__Passage shown__.
========================================================================
# New on Armour--Crashing late afternoon



## julietruly (Jun 12, 2010)

I've been on Armour for about a week, 60 mg. I think things are beginning to level out, but every day, about 4 or 5 p.m., I simply MUST lie down and take a nap. I'm just exhausted! After an hour or so, I can get up and usually function normally. Anyone else have this effect? If so, what can I do to maintain a good level of "awakeness" all day?

Thanks!


----------



## GD Women (Mar 5, 2007)

Are you splitting your Armour and taking it every 4 hours. T3 has a short life, about 4 hours. T3 give a person a sort of high, then after 4 hours they crash. That is no doubt you why are tired and need a nap. 
T3 need to be in a steady state the system to work for you properly and to get a steady state you need to take Armour every 4 hours throughout the day and night.

Happy Fathers Day, fathers!


----------



## julietruly (Jun 12, 2010)

I'm not splitting it. How can I do that with such a small pill???

Thanks for your reply......


----------



## Andros (Aug 26, 2009)
========================================================================
__Records supplied__.

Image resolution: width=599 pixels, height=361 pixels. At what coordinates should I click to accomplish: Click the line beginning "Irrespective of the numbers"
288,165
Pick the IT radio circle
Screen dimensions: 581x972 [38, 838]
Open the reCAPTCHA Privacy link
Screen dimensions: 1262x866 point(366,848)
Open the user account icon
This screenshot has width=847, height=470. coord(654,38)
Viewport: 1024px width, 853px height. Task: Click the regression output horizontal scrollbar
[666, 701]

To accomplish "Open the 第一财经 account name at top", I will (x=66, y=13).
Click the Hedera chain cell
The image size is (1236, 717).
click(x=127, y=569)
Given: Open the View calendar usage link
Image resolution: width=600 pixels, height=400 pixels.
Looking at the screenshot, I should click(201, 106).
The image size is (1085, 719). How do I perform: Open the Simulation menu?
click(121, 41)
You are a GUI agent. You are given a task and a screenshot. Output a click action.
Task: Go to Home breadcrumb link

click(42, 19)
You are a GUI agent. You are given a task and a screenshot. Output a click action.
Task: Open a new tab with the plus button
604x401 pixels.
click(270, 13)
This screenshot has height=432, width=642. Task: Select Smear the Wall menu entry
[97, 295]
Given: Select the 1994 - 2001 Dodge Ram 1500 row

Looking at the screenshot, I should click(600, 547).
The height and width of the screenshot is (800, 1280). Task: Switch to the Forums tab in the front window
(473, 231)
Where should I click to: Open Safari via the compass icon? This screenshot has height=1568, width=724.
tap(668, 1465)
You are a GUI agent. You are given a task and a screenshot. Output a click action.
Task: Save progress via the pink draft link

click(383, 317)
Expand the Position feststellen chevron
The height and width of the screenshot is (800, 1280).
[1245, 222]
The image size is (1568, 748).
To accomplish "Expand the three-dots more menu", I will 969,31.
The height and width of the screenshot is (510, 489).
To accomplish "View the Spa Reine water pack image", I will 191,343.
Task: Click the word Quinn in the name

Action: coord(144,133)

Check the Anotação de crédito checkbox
========================================================================
__Problems to solve__.
**A.** Translate this sentence from the Armour thread into Spanish: "After an hour or so, I can get up and usually function normally."
**B.** Answer these questions from the Armour thread:
(i) What dose of Armour does the first poster say she has been taking?
(ii) According to the reply from GD Women, how long is the short life of T3?
(iii) Does the first poster say she is splitting her Armour?
**C.** Copy the part of the Armour thread between "## GD Women" and "Fathers Day, fathers!", inclusive.

__Solutions below__.
**A.** Después de una hora o así, puedo levantarme y, por lo general, funcionar con normalidad.

**B.**
(i) 60 mg.
(ii) About 4 hours.
(iii) No.

**C.**
## GD Women (Mar 5, 2007)

Are you splitting your Armour and taking it every 4 hours. T3 has a short life, about 4 hours. T3 give a person a sort of high, then after 4 hours they crash. That is no doubt you why are tired and need a nap. 
T3 need to be in a steady state the system to work for you properly and to get a steady state you need to take Armour every 4 hours throughout the day and night.

Happy Fathers Day, fathers!